__Source data__.
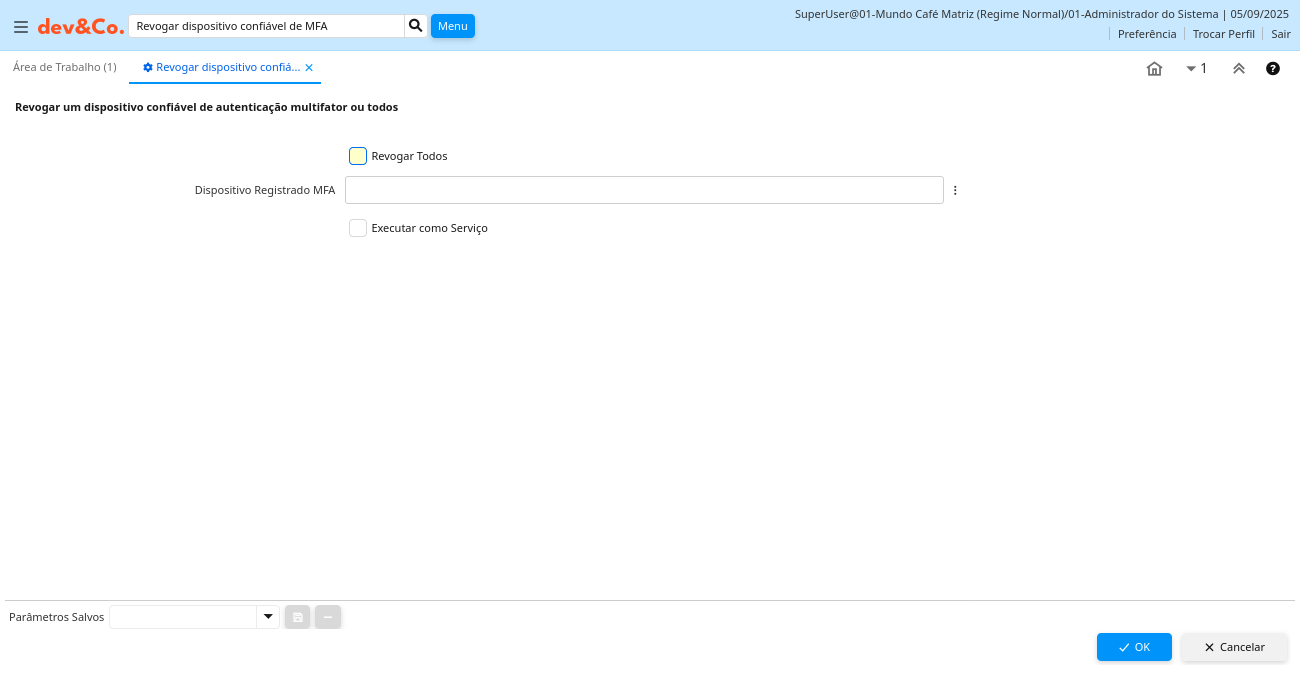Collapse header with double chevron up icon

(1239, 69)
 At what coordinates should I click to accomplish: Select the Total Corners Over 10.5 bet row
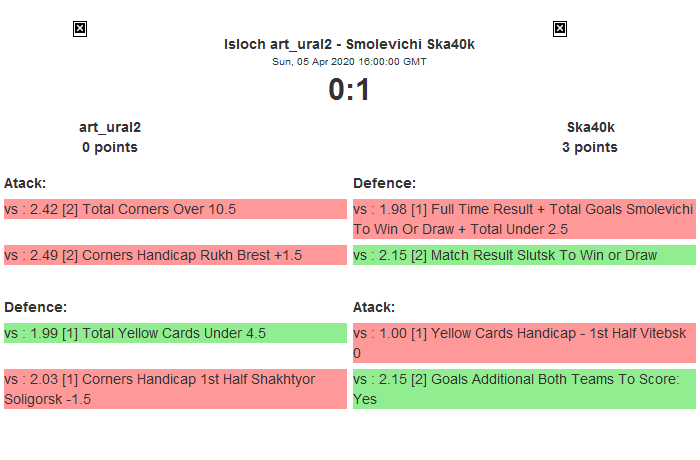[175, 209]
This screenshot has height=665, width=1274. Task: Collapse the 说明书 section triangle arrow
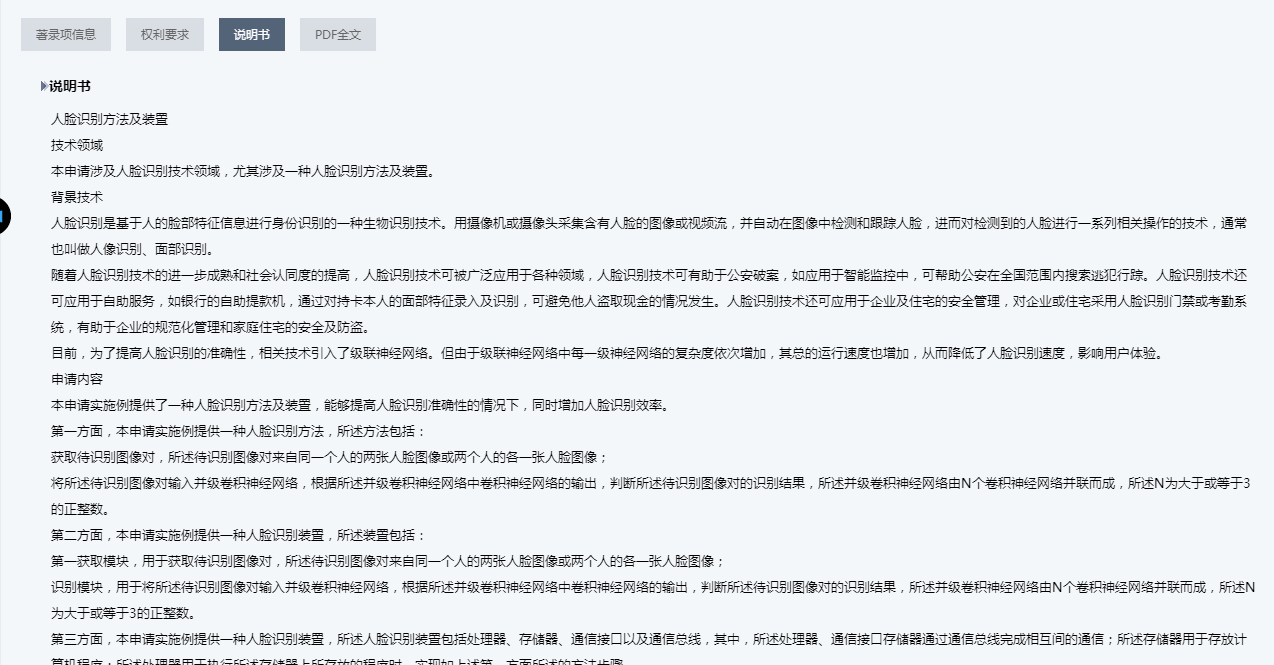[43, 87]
---
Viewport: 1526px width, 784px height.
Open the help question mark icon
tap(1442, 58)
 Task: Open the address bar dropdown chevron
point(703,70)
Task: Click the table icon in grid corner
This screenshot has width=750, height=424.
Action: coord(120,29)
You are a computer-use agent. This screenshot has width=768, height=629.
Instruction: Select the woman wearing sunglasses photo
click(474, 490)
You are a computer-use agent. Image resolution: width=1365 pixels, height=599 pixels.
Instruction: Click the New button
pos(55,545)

__Given request__. Tally the lines of the rows above that contain the string "Select", treating case as significant. Reply with the number alone.

__Result__. 2